Irish Roman Catholic prelate

Noel Charles O’Regan (born 14 December 1941) is an Irish Catholic prelate who was the Bishop of the Diocese of Ndola, in Zambia. He was appointed Bishop of Ndola on 1 October 2004	 by Pope John Paul II. He resigned as bishop on 16 January 2010.

==Beginning and education==
He was born on 14 December 1941 in Bishopstown, Munster Province, in the Republic of Ireland, on 14 December 1941. He graduated from the University College Cork in 1964. In 1967, he became a permeant member of the Society of African Missions.

==Priest==
He was ordained a priest on 18 December 1967 at Newry, County Down, in Northern Ireland.
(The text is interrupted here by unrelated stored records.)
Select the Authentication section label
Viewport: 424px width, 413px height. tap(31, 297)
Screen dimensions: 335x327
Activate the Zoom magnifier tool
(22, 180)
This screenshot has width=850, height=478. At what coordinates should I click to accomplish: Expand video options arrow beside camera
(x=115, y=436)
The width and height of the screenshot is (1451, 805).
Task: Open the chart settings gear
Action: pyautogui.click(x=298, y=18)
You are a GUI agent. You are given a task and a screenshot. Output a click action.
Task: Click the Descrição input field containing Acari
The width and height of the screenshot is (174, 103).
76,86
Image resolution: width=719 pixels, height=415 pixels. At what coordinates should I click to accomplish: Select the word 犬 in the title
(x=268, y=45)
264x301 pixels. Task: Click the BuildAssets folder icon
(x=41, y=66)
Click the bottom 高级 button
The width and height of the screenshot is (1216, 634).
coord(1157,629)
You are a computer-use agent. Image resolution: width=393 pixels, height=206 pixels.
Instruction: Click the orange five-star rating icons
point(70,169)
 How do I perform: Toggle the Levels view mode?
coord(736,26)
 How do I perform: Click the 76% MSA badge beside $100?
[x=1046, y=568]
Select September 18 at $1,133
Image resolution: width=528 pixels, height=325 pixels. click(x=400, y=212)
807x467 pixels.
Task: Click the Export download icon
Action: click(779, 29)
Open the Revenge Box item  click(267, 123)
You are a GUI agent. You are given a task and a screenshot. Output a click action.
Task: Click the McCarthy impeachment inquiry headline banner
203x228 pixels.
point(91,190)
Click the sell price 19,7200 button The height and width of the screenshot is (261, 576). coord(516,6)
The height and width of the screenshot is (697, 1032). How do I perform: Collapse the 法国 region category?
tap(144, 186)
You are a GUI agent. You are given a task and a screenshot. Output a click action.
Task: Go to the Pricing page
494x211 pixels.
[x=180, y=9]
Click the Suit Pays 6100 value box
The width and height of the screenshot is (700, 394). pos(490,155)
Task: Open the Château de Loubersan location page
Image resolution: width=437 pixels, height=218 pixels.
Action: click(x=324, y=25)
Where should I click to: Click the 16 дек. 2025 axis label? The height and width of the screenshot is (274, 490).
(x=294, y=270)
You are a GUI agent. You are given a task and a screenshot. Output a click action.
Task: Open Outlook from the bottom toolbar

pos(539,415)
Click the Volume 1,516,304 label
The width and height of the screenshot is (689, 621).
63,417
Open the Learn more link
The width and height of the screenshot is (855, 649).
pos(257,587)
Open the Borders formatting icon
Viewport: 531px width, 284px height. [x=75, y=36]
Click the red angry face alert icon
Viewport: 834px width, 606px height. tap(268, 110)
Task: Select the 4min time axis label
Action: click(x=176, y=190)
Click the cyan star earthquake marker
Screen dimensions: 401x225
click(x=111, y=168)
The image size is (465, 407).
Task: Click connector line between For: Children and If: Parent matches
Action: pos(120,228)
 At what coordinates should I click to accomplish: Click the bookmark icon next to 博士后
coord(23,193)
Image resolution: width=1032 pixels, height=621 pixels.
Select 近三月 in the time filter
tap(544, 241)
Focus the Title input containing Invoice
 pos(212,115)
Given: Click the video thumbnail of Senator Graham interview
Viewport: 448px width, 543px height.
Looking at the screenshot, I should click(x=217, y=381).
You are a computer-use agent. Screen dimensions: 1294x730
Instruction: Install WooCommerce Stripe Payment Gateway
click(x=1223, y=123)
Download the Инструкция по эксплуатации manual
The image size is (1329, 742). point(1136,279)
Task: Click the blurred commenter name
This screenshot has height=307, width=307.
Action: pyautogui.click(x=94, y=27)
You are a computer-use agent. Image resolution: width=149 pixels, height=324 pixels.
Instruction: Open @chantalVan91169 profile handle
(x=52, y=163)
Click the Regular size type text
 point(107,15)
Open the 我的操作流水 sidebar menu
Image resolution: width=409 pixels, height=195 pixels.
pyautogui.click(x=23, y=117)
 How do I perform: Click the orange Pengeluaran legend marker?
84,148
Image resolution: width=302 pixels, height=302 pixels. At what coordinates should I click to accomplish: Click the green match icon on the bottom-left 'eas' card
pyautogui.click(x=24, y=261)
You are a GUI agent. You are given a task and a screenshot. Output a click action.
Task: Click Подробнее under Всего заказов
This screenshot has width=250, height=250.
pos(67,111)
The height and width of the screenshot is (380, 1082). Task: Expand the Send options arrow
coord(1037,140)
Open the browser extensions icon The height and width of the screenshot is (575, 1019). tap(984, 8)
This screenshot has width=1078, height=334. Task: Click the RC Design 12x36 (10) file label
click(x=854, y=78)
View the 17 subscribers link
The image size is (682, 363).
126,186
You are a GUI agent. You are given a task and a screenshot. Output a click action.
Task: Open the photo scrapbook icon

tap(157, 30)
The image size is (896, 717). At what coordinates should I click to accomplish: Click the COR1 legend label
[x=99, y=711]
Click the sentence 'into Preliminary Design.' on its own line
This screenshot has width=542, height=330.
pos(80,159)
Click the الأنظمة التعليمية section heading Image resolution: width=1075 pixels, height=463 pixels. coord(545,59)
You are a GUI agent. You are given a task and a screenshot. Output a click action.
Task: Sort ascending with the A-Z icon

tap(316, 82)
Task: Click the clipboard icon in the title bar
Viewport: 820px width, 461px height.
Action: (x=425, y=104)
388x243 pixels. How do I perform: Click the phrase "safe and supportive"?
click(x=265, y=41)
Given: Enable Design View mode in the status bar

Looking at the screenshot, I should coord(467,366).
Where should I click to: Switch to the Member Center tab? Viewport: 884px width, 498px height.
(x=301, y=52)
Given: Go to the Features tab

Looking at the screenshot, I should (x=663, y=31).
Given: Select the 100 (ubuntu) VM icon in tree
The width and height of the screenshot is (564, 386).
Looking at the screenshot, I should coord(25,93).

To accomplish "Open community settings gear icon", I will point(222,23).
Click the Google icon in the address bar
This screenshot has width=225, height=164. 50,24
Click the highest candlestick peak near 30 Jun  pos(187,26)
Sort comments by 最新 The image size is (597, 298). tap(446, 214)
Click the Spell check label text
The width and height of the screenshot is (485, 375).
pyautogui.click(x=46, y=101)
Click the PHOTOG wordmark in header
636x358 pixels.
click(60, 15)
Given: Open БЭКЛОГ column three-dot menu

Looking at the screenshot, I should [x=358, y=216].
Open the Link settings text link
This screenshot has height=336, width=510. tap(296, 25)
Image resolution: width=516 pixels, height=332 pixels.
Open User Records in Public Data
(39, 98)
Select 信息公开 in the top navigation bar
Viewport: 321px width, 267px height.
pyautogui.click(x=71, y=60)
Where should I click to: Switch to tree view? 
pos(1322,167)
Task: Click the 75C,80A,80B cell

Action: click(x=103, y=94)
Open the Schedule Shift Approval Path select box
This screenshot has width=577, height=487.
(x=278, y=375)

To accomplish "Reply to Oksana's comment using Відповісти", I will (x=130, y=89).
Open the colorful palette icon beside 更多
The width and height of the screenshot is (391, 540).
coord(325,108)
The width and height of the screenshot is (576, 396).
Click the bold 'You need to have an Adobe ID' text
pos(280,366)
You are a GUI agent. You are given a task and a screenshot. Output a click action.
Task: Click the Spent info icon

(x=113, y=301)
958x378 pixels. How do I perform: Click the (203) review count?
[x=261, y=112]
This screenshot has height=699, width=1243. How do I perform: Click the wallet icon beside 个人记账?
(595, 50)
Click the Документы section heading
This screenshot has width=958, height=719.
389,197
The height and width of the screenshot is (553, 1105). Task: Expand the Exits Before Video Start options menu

He went to Zambia as a missionary of the Society of African Missions. He was assigned to the Catholic Diocese of Solwezi.

==Bishop==
On 10 July 1995, Pope John Paul II appointed him the Bishop of Solwezi, Zambia. He was consecrated and installed on 10 December 1995 by Archbishop Giuseppe Leanza, Titular Archbishop of Lilybaeum, assisted by Bishop Dennis Harold De Jong, Bishop of Ndola and Bishop Telesphore George Mpundu, Bishop of Mpika.

On 1 October 2004, Pope John Paul II appointed him Bishop of Ndola, Zambia. He was installed there on 13 November 2004, by Archbishop Orlando Antonini, the Pro-Nuncio to Zambia. Bishop O'Regan continued on as Apostolic Administrator of Solwezi Diocese until a successor was named.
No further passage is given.